[INPUT FOR THIS TASK]
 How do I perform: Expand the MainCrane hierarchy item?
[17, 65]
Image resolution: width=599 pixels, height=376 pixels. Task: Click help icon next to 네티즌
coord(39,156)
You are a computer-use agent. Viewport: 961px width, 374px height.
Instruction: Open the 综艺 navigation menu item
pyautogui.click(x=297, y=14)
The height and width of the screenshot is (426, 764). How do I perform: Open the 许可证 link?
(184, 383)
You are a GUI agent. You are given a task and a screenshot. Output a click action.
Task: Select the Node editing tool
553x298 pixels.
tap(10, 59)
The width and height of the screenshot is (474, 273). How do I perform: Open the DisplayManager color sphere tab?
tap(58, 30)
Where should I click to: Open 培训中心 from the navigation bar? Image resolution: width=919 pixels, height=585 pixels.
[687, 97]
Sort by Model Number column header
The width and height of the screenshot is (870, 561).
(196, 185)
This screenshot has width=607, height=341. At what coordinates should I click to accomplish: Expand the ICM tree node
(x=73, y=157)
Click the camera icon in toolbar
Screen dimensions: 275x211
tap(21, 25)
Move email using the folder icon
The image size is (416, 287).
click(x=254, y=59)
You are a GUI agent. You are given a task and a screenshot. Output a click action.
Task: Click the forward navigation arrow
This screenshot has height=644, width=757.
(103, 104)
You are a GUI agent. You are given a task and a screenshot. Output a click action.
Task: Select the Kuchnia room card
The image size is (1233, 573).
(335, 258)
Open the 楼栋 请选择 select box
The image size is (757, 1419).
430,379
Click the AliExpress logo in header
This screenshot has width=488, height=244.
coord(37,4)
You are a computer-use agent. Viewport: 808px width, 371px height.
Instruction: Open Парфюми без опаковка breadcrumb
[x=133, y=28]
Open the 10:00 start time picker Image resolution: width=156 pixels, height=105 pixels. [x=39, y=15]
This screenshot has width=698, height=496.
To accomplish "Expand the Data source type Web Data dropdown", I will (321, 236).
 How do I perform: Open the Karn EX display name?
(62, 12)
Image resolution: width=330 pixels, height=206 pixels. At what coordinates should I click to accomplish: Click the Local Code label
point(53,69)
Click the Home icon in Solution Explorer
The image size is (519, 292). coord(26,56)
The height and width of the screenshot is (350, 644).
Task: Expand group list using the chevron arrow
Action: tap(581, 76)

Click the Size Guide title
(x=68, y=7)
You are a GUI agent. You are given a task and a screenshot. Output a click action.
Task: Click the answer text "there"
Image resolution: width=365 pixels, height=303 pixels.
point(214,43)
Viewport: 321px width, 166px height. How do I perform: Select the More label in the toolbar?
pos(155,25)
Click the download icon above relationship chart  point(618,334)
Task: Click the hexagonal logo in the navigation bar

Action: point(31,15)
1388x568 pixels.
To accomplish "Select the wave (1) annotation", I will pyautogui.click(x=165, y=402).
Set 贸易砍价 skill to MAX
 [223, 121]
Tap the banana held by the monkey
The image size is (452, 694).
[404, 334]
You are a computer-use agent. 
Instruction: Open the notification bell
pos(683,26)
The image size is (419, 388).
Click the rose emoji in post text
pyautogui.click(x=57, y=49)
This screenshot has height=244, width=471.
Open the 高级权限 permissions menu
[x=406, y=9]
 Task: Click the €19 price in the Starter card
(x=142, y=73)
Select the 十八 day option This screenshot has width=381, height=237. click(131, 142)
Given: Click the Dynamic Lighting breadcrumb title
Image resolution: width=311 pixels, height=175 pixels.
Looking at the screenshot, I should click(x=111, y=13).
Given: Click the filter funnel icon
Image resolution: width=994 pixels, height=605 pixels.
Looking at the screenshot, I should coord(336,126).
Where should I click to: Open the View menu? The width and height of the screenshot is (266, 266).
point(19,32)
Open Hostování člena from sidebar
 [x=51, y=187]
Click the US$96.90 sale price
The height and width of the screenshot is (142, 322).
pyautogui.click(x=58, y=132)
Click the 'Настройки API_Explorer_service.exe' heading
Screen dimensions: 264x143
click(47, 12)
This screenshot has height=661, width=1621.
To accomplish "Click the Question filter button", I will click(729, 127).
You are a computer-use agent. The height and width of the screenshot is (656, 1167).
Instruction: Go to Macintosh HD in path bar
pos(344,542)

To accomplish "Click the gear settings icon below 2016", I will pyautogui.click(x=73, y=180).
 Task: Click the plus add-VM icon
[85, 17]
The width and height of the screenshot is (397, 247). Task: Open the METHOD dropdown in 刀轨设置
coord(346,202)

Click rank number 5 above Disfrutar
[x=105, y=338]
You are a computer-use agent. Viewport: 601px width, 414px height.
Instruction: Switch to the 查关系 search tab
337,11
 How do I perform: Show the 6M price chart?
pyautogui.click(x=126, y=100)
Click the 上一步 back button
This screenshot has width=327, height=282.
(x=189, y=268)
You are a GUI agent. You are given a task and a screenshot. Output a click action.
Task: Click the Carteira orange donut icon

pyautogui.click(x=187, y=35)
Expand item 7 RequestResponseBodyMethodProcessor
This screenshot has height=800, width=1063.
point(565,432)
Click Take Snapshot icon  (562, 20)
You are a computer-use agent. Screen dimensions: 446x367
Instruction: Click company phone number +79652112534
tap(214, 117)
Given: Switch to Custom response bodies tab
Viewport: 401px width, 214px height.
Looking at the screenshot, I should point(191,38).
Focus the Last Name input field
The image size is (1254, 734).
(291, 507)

[ACTIVITY]
Some lines in the data above hold the string "button". Find and copy each of them.

[RESPONSE TO THE TASK]
To accomplish "Click the Question filter button", I will click(729, 127).
Click the 上一步 back button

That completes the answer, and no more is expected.